**WHAT THE TASK ASKS:** The reply to the records below should contain exactly the lines from the line with "Screen dimensions: 1389x868" through the line with "Choose the selected Latte Maple swatch", and nothing besides.

+++ PROVIDED DATA +++

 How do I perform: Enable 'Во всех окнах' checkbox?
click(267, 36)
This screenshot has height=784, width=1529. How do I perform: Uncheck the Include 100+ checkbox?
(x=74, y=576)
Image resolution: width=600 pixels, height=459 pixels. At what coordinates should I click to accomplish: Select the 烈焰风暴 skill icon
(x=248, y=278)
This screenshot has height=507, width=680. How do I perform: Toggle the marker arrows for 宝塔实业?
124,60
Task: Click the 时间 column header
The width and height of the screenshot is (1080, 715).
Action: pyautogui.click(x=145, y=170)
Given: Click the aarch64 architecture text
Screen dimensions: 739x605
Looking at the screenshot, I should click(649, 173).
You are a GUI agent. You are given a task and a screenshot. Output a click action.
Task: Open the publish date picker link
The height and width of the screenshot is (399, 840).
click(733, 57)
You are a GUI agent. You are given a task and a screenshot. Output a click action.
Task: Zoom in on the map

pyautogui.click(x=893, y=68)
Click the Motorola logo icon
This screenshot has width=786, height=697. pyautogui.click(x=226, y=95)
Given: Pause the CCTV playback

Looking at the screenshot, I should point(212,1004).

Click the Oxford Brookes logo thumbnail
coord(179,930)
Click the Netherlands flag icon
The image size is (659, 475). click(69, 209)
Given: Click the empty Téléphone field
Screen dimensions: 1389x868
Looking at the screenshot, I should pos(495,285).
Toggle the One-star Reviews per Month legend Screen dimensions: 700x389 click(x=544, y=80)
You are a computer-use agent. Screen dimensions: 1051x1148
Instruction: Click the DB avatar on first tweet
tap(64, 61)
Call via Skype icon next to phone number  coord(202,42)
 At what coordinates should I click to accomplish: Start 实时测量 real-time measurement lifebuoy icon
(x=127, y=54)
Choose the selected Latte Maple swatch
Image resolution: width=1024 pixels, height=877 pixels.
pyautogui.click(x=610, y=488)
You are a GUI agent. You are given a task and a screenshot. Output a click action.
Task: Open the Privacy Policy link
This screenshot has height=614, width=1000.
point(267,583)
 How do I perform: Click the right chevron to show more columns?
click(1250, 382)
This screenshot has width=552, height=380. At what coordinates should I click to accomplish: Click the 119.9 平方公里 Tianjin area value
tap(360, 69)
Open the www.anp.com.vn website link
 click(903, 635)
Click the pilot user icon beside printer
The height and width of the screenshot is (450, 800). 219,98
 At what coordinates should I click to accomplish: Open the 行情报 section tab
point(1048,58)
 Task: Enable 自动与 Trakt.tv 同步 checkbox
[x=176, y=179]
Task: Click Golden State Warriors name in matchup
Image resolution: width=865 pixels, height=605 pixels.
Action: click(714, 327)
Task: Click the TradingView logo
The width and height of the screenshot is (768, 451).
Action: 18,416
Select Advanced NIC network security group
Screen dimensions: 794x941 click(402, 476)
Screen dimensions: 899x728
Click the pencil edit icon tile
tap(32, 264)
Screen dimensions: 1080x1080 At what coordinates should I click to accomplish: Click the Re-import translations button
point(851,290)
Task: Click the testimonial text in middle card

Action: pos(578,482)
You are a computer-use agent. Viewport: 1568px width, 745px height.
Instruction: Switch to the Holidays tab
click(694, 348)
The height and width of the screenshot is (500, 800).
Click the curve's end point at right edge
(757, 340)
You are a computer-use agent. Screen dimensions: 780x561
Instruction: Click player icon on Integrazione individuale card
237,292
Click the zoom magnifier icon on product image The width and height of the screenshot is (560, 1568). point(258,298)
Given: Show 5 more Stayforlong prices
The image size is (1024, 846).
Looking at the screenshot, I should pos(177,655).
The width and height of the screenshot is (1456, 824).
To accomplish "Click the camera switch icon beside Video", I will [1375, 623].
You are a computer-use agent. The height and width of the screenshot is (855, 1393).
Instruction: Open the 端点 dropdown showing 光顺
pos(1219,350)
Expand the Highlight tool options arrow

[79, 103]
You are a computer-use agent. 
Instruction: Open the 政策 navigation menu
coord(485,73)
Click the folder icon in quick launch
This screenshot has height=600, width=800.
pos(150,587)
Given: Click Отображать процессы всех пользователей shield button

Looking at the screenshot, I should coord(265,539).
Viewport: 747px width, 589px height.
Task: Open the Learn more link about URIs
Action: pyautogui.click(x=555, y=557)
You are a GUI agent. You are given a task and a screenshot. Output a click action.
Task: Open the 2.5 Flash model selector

+++

**SOLVED EXERCISE:**
Screen dimensions: 1389x868
Looking at the screenshot, I should pos(495,285).
Toggle the One-star Reviews per Month legend Screen dimensions: 700x389 click(x=544, y=80)
You are a computer-use agent. Screen dimensions: 1051x1148
Instruction: Click the DB avatar on first tweet
tap(64, 61)
Call via Skype icon next to phone number  coord(202,42)
 At what coordinates should I click to accomplish: Start 实时测量 real-time measurement lifebuoy icon
(x=127, y=54)
Choose the selected Latte Maple swatch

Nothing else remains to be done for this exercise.